» **Your assignment**: Where the line with "Given: Pick 'gifts" appears below, start writing out lines exactly, and finish with the line with "Viewport: 227px width, 270px height.", which is included; write out nothing else.

[Dataset entries]
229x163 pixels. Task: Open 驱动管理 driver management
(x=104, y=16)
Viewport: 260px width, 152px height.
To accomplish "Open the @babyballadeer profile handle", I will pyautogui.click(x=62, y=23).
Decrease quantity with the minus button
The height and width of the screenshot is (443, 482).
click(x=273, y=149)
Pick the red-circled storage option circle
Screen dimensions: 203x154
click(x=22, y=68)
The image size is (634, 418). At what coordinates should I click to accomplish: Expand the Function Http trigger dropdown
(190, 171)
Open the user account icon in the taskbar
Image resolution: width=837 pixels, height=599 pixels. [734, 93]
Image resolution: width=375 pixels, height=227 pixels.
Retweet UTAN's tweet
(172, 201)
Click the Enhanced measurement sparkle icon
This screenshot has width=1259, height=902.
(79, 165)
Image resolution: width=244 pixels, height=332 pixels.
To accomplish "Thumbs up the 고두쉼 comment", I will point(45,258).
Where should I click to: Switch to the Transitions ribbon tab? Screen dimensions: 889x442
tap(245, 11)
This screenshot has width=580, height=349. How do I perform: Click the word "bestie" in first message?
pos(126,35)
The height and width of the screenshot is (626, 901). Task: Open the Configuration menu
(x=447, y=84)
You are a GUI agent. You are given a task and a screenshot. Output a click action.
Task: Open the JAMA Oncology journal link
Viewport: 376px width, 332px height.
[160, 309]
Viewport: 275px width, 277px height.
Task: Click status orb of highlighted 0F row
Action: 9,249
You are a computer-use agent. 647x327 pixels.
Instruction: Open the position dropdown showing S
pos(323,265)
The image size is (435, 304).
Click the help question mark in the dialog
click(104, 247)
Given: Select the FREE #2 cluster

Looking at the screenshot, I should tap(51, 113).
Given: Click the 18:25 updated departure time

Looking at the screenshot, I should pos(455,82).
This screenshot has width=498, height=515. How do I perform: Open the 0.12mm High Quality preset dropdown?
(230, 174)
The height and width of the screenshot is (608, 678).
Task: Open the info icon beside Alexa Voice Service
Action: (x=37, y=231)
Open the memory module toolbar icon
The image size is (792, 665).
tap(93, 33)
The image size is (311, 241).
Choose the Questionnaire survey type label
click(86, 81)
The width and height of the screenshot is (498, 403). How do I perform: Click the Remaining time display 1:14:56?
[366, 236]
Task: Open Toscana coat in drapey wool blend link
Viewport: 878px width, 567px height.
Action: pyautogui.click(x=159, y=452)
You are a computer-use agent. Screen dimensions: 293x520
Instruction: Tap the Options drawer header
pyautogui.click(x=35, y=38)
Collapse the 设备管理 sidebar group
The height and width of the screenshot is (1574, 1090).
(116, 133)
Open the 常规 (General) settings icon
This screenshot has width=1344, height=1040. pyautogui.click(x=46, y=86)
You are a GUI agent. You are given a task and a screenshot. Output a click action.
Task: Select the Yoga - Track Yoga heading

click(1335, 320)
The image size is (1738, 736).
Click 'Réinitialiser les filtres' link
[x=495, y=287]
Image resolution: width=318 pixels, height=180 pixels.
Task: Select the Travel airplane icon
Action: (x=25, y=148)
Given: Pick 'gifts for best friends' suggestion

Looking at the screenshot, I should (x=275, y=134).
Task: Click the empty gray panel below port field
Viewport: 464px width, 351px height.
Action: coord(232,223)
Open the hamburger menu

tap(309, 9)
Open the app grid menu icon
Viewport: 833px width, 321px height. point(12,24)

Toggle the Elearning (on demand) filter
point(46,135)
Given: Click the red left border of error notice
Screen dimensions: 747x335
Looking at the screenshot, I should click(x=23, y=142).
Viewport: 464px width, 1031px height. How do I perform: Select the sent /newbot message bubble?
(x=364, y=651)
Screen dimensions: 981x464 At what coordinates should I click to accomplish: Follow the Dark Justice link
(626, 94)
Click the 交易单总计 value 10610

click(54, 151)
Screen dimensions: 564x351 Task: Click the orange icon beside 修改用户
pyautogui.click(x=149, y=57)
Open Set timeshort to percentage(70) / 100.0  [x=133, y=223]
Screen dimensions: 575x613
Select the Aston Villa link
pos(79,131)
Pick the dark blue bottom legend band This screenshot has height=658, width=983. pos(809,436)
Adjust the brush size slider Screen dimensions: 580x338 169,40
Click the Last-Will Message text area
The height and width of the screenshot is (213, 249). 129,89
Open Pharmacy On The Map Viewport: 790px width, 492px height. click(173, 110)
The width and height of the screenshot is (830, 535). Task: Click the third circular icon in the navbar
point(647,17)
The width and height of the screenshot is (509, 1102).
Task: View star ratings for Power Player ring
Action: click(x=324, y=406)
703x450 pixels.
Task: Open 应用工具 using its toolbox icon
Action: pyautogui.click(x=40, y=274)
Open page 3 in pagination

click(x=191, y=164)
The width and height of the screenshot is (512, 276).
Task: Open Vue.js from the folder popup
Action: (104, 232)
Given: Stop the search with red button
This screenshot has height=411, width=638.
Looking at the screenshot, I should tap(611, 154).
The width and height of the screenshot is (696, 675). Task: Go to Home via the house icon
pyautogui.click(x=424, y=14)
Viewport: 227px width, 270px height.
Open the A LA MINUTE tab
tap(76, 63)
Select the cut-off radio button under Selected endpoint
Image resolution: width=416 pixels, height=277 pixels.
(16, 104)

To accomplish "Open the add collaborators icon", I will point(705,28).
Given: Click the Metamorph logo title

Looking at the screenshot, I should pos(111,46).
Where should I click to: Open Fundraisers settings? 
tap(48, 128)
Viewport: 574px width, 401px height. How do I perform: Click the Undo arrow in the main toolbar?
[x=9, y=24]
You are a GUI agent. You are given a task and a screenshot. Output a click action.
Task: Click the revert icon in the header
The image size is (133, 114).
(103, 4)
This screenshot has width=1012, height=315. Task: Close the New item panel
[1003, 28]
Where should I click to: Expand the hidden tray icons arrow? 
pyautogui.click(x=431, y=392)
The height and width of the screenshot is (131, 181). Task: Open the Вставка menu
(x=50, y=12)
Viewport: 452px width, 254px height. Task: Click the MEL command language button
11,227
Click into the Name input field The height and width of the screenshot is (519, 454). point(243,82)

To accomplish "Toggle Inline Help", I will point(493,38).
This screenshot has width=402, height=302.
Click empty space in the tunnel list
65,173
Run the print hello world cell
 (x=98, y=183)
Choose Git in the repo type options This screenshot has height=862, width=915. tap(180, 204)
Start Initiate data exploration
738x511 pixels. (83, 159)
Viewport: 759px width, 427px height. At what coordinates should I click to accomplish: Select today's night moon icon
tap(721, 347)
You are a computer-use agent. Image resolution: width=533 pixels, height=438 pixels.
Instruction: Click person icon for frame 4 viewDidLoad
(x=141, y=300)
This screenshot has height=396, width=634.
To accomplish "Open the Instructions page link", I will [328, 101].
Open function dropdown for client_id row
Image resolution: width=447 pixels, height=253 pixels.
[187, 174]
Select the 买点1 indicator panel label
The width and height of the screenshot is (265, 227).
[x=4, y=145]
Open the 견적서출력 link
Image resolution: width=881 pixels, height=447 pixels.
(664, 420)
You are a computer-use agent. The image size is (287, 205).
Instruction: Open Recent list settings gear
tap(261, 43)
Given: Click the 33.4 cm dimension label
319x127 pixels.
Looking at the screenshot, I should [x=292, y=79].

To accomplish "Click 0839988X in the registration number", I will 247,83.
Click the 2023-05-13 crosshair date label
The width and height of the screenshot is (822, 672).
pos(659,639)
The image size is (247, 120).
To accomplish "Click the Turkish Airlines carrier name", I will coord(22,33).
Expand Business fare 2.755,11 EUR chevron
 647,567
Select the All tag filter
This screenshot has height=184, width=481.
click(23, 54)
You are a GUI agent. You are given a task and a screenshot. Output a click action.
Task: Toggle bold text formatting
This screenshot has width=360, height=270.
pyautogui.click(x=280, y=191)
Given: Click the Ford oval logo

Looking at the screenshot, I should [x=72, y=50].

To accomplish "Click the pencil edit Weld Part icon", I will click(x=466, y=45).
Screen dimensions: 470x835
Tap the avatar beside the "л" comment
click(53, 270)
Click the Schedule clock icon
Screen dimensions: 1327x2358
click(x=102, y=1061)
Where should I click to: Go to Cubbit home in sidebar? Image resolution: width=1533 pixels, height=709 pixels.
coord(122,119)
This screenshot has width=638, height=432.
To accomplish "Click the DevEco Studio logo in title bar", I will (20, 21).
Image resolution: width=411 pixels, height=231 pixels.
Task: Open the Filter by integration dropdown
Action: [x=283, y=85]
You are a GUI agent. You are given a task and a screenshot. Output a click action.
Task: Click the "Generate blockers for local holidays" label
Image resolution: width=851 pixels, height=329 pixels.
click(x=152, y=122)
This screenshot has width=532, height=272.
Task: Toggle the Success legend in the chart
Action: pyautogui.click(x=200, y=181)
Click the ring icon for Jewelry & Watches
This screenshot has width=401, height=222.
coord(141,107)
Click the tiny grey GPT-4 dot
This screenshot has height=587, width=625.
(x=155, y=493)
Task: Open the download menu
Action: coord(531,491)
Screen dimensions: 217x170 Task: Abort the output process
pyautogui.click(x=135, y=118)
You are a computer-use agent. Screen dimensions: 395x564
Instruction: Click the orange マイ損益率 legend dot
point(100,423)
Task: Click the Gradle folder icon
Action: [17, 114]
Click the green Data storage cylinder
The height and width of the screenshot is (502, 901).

» **Solution to the exercise**:
Given: Pick 'gifts for best friends' suggestion

Looking at the screenshot, I should (x=275, y=134).
Task: Click the empty gray panel below port field
Viewport: 464px width, 351px height.
Action: coord(232,223)
Open the hamburger menu

tap(309, 9)
Open the app grid menu icon
Viewport: 833px width, 321px height. point(12,24)

Toggle the Elearning (on demand) filter
point(46,135)
Given: Click the red left border of error notice
Screen dimensions: 747x335
Looking at the screenshot, I should click(x=23, y=142).
Viewport: 464px width, 1031px height. How do I perform: Select the sent /newbot message bubble?
(x=364, y=651)
Screen dimensions: 981x464 At what coordinates should I click to accomplish: Follow the Dark Justice link
(626, 94)
Click the 交易单总计 value 10610

click(54, 151)
Screen dimensions: 564x351 Task: Click the orange icon beside 修改用户
pyautogui.click(x=149, y=57)
Open Set timeshort to percentage(70) / 100.0  [x=133, y=223]
Screen dimensions: 575x613
Select the Aston Villa link
pos(79,131)
Pick the dark blue bottom legend band This screenshot has height=658, width=983. pos(809,436)
Adjust the brush size slider Screen dimensions: 580x338 169,40
Click the Last-Will Message text area
The height and width of the screenshot is (213, 249). 129,89
Open Pharmacy On The Map Viewport: 790px width, 492px height. click(173, 110)
The width and height of the screenshot is (830, 535). Task: Click the third circular icon in the navbar
point(647,17)
The width and height of the screenshot is (509, 1102).
Task: View star ratings for Power Player ring
Action: click(x=324, y=406)
703x450 pixels.
Task: Open 应用工具 using its toolbox icon
Action: pyautogui.click(x=40, y=274)
Open page 3 in pagination

click(x=191, y=164)
The width and height of the screenshot is (512, 276).
Task: Open Vue.js from the folder popup
Action: (104, 232)
Given: Stop the search with red button
This screenshot has height=411, width=638.
Looking at the screenshot, I should tap(611, 154).
The width and height of the screenshot is (696, 675). Task: Go to Home via the house icon
pyautogui.click(x=424, y=14)
Viewport: 227px width, 270px height.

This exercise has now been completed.